Wann und wer wird bei den Franziskanern gewählt?
Wir wählen bei unseren Provinzkapiteln den Provinzialminister. Und die Provinzialminister wiederum wählen den Generalminister für den gesamten Orden. Wir sprechen bewusst nicht von Oberen. Denn für Franziskus sollte der Leiter einer Provinz der Minister sein – also der Diener der Brüder.

Wer darf wählen?
Alle Franziskaner einer Provinz. Hier unterscheidet sich Franziskus von der damaligen Praxis in den Klöstern. Sie waren ein Abbild der Feudalherrschaft. Deshalb haben etwa in Klöstern wie der Abtei Fulda zeitweilig nur Adlige den Abt gewählt. Das war nur ein Bruchteil der Mönche des Klosters. Bei uns Franziskanern haben alle Brüder, die eine Profess abgelegt haben, beim Provinzkapitel den Provinzminister gewählt. In größeren Provinzen wie der deutschen Franziskanerprovinz nehmen inzwischen nicht alle Brüder teil. Sie entsenden Deputierte zum Provinzkapitel. Das ist mit Abgeordneten vergleichbar. Und diese wählen mit den Guardianen (Hausoberen) den Provinzialminister.

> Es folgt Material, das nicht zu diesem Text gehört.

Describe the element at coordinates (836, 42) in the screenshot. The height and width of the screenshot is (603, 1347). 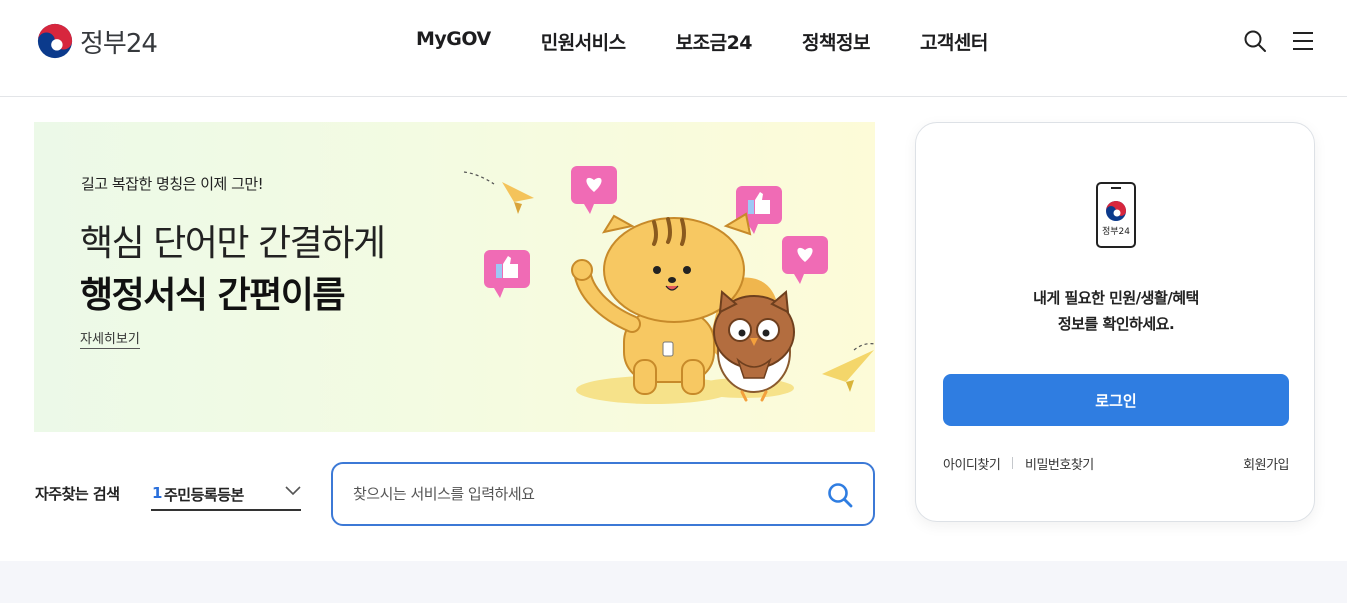
I see `nav-policy-info: 정책정보` at that location.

Eine Amtszeit dauert sechs Jahre, maximal neun Jahre

Und wie ist es beim Hausoberen, dem Guardian?
Er wird nicht vom Konvent gewählt, sondern von der Provinzleitung bestimmt – und zwar für drei Jahre. Oft kommen drei weitere Jahre dazu. In den Anfängen gab es zunächst noch keine Klöster, sondern Gruppen von Brüdern, die unterwegs waren. Die gemeinsamen Treffen waren die Provinzkapitel.

Was ist mit dem Gehorsam?
Franziskus sah den Gehorsam sehr streng. Das Wort Guardian bedeutet ja Wächter oder Aufpasser. Der Guardian kann also Dinge anordnen. Aber: Die höchste Instanz im Kloster ist das Konventskapitel. Wenn es unterschiedliche Positionen gibt, kann es sein, dass die Mehrheit entscheidet und der Guardian überstimmt wird. Allerdings hat dies bei uns Franziskanern immer eine spirituelle Dimension. Da unterscheiden wir uns von politischen Abläufen.